- Video cover
- Screenplay by: Peter Buckman
- Story by: Peter Shaw
- Directed by: John Schlesinger
- Starring: Ben Kingsley Joanna Lumley
- Music by: Richard Rodney Bennett
- Countries of origin: Ireland United States
- Original language: English

Production
- Producer: Ted Swanson
- Cinematography: Martin Fuhrer
- Editor: Mark Day
- Running time: 92 minutes

Original release
- Network: Showtime
- Release: April 19, 1998

= The Tale of Sweeney Todd =

The Tale of Sweeney Todd is a 1997 American crime-drama/horror television film directed by John Schlesinger and starring Ben Kingsley and Joanna Lumley. The teleplay by Peter Buckman was adapted from a story by Peter Shaw. Prior to broadcast, the film had its world premiere at the Hamptons International Film Festival in October 1997. It was broadcast in the United States by Showtime on April 19, 1998, and released on videotape in France the following month. It later was released as a feature film in select foreign markets.

==Plot==
Set in 18th century London, the story focuses on Sweeney Todd (Ben Kingsley), a murderous barber whose business provides him with two profitable sidelines: the sale of his victims' jewelry and the disposal of their bodies to his mistress Mrs. Lovett (Joanna Lumley), who uses them to prepare meat pies for her unsuspecting clientele.
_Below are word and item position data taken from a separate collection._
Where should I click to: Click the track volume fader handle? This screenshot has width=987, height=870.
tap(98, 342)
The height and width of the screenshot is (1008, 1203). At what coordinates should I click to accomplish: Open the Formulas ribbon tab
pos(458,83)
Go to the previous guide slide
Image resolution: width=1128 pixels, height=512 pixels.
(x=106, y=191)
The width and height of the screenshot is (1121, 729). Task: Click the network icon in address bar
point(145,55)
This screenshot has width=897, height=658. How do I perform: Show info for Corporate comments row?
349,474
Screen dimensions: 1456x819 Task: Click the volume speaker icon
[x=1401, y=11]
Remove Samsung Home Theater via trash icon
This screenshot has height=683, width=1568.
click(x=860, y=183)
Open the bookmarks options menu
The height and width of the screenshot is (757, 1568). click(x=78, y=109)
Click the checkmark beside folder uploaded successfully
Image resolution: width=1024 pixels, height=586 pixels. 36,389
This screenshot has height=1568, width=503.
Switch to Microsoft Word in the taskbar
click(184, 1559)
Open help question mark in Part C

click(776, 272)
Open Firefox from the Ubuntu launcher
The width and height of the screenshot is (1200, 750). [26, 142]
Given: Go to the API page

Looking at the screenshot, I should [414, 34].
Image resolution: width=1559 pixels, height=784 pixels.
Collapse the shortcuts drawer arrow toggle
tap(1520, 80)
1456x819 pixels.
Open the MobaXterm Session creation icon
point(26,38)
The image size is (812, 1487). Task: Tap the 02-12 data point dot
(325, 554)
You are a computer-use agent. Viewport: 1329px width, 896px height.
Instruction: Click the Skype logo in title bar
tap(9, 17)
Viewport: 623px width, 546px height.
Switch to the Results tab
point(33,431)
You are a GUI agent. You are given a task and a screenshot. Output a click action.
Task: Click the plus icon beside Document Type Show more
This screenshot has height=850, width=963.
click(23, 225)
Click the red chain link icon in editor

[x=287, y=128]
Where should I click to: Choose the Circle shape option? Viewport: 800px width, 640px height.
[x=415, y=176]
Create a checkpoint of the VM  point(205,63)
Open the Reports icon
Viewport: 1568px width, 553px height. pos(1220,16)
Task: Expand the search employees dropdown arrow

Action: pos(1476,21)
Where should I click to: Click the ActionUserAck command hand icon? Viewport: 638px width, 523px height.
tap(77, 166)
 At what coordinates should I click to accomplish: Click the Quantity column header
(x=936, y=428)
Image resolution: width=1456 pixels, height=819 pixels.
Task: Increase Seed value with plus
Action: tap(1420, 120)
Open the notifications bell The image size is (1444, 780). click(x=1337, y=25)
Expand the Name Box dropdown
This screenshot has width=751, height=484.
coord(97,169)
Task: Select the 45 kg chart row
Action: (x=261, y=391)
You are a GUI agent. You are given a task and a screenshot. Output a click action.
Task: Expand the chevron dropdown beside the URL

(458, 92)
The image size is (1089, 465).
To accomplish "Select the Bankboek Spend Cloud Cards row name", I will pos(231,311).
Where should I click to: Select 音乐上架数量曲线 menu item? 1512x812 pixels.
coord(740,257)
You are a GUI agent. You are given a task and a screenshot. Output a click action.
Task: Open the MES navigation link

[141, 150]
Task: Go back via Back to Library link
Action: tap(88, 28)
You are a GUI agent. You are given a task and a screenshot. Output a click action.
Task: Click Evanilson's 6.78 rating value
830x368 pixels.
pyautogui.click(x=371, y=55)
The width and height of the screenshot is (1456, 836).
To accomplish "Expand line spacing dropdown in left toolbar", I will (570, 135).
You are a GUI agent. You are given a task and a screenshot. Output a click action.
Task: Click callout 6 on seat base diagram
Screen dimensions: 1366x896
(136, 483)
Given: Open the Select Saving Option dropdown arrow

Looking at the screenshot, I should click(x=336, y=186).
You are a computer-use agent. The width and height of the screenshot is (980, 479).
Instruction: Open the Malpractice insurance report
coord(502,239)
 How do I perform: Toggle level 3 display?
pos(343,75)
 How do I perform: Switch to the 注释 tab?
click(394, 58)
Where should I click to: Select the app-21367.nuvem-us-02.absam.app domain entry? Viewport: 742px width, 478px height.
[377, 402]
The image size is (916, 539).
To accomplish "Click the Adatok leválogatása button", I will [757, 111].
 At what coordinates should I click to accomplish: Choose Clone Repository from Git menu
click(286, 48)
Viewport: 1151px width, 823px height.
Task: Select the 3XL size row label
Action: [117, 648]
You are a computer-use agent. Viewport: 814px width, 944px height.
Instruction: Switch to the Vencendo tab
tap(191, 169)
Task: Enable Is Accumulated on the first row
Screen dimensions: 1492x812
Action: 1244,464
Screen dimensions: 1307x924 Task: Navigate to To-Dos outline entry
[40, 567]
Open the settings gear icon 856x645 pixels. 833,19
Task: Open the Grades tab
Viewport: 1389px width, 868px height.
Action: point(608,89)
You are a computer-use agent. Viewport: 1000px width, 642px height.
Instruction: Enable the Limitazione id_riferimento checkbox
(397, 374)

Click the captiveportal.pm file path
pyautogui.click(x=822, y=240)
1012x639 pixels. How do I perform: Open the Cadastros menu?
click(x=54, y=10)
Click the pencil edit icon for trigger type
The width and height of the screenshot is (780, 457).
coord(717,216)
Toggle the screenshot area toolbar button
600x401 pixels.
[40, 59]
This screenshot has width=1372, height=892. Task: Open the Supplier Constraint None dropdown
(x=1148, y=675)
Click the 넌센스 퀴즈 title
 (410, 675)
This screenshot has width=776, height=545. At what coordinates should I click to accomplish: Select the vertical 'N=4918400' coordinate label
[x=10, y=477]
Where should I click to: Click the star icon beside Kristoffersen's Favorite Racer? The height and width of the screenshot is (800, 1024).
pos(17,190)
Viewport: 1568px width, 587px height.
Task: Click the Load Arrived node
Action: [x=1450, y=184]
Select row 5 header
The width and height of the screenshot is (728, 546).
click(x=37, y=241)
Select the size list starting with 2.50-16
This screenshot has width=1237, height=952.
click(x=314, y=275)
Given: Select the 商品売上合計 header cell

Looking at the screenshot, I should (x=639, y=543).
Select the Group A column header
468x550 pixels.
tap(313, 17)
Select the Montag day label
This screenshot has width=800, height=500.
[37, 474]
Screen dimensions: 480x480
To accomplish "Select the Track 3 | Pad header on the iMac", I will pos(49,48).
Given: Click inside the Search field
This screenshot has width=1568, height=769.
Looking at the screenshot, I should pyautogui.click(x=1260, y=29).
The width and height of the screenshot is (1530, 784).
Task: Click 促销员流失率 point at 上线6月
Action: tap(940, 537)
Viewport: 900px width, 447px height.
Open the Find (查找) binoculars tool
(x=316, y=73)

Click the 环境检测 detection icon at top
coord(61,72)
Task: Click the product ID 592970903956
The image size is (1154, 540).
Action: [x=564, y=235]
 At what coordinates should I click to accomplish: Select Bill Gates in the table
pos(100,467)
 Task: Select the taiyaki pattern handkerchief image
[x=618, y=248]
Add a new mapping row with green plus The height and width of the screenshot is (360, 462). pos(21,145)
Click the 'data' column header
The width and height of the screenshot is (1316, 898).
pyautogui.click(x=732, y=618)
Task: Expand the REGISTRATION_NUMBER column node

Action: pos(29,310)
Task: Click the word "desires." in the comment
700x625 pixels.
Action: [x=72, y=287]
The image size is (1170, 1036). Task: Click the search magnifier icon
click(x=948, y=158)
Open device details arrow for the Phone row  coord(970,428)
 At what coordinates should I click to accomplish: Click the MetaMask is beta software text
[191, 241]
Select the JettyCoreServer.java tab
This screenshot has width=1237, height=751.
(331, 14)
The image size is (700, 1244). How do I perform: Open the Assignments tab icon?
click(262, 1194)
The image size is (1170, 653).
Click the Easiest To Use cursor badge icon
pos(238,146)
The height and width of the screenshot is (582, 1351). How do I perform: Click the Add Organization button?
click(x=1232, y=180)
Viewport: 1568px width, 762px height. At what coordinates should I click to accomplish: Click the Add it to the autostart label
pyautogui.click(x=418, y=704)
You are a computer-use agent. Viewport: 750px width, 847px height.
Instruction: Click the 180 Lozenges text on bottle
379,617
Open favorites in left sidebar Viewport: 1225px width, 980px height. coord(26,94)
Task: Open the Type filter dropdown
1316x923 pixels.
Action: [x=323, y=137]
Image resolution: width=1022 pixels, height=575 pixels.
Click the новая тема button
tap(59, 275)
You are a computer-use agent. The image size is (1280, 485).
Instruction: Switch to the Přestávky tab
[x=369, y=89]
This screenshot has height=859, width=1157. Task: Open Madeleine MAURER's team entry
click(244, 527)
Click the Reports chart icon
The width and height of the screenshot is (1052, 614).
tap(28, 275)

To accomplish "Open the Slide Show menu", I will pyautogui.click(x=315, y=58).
Ben Carlyle (Campbell Scott), a representative of an American jeweler, arrives in the city to track down wealthy diamond merchant Alfred Mannheim and $50,000 worth of diamonds he had sold to Carlyle's employers but failed to deliver on time. Mannheim's assistants inform Carlyle that their boss disappeared without a trace weeks earlier, and he posts notices offering a reward for information leading to Mannheim's discovery.

Charlie (Sean Flanagan), a mute orphan who works as an assistant to Todd, recognizes Mannheim as a man the barber had shaved just prior to his disappearance. Todd finds out and imprisons the boy in his basement to silence him. Meanwhile, Carlyle seeks the assistance of local policemen and an amiable serving wench named Alice, who happens to be Todd's ward, with his quest. When his suspicions about the ingredients of Mrs. Lovett's pies are all but confirmed by a chemist, he sneaks inside by hiding in a burlap sack used for her flour delivery. Upon seeing human flesh being cut up for the next batch of pies, he manages to subdue Mrs. Lovett and ties her to a meat hook, before alerting the police so she will be arrested.

Carlyle attempts to visit Todd's shop in disguise, but the barber is able to overpower him. As he prepares his instruments to torture Carlyle to death, he explains what led him to a life of murder and cannibalism. Charlie, who has managed to free himself from his shackles, stabs Todd in the back and kills him. He then frees Carlyle, who sets the building on fire before escaping with the boy. Finally, he obtains the keys to Mannheim's safe.

==Production==
The character of Sweeney Todd, the Demon Barber of Fleet Street, originated in an 1846–47 penny dreadful entitled The String of Pearls. In 1847, George Dibdin Pitt adapted the story for a stage melodrama. A 1936 British film directed by George King was the first screen version. Christopher Bond's 1973 stage adaptation was musicalized by Stephen Sondheim in 1979. Schlesinger's film is a dramatic departure from the previous narratives. It dispenses with all the characters except Todd and Lovett, adds the plotline involving the missing diamonds, and offers a completely different reason for Todd's murder spree.

The Georgian era locales were filmed in Dublin, Ireland.

Prior to broadcast, the film had its world premiere at the Hamptons International Film Festival in October 1997.

==Critical reception==
In his review in New York, John Leonard said, "Much as I’d have imagined that yet another version of The Tale of Sweeney Todd would be at best inadvisable, Kingsley... is a class-war wonder to behold... Even more of a surprise than Kingsley’s performance is that director John Schlesinger, so very serious in movies like Midnight Cowboy and Marathon Man, would have so much fun with this blackest of humors."

Daryl Miller of the Los Angeles Times stated, "It is made of seemingly high-quality elements . . . yet it falls flat because of an ill-conceived script and directorial miscalculation."

==Awards and nominations==
Ben Kingsley was nominated for the Screen Actors Guild Award for Outstanding Performance by a Male Actor in a Miniseries or Television Movie but lost to Christopher Reeve for Rear Window.

==Home media==
The film was released on DVD in January 2008.